「みどりマキバオー」の運転代行業者に原作者が強い不快感
往年の人気漫画「みどりマキバオー」の名称を作者や集英社に無断で用いて運転代行業者を営業していたというケースが報道されていました。一見、簡単に訴訟で勝てそうな案件ですが、1つ1つ分析していくと意外に難解であることが判明するケースです。
そこで本稿では、このケースを多面的に分析したいと思います。
集英社は商標権を有しているが
この名称について、週刊少年ジャンプの発行元である集英社は商標権を有しています。しかし、商標権はあらゆる範囲で取得することは困難で、集英社保有する商標権も出版やエンタメ系中心で運転代行業はカバーされていません。
商標法は異なる領域での同じ商標の棲み分けを容認する法律であるため、本件では商標法に基づく請求はできません。
タイトルには著作権は認められない
「みどりマキバオー」は著名な名称ですが、この名称には著作権は生じません。著作物と言えるためには創作性を有する一定分量の情報が必要であるためです。
したがって著作権法に基づいて当該名称の差し止めや損害賠償を行うことはできず、別の法律による手法を検討する必要があります。
イラスト使用は明確にアウト
このケースですが、マキバオーの実際のイラストを使用していたため、ここが確実に著作権侵害で違法となります。具体的にはイラスト使用の差し止めと、イラストの利用期間や頻度に応じた利用料を請求できます。
ただ、仮にイラストを使用していなかったとしたら、このケースは訴訟をしてもかなりきわどい件になっていたかもしれません。
不正競争防止法も際どいところ
「みどりマキバオー」という名称は、著作権法では保護されませんが、著名な名称である以上、不正競争防止法で保護される可能性があります。具体的には本家の名称を汚染(ポリューション)するケースと、ただ乗り(フリーライド)によって不当な利益を得たような場合に権利行使が可能です。

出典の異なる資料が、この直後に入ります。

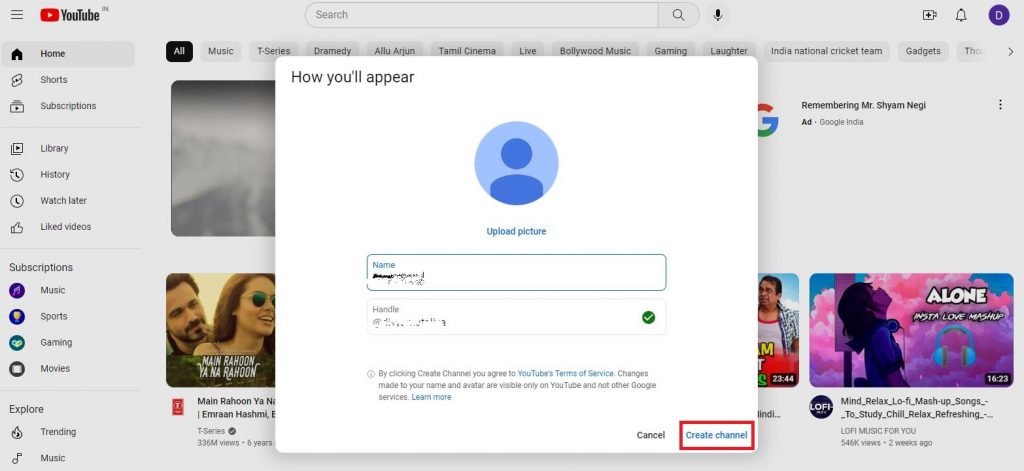
Task: Open YouTube's Terms of Service link
Action: click(x=565, y=373)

ただ、まず前者のポリューションによる請求は困難でしょう。運転代行業に名称を使用されて、どの程度名称の信用が失墜したかの説明が困難なためです。
後者のフリーライドですが、結局は人気の名称を用いてどの程度売上が上がったのか、という相手からの回答待ちで、業界平均より大きく売上が増加したような場合を除いて、因果関係のある損害を立証することはなかなか大変です。
まとめ
以上の通り、知的財産権法は複雑で、一見明らかに違法に見えるケースでも厳密に検討すると簡単でないことはしばしばあります。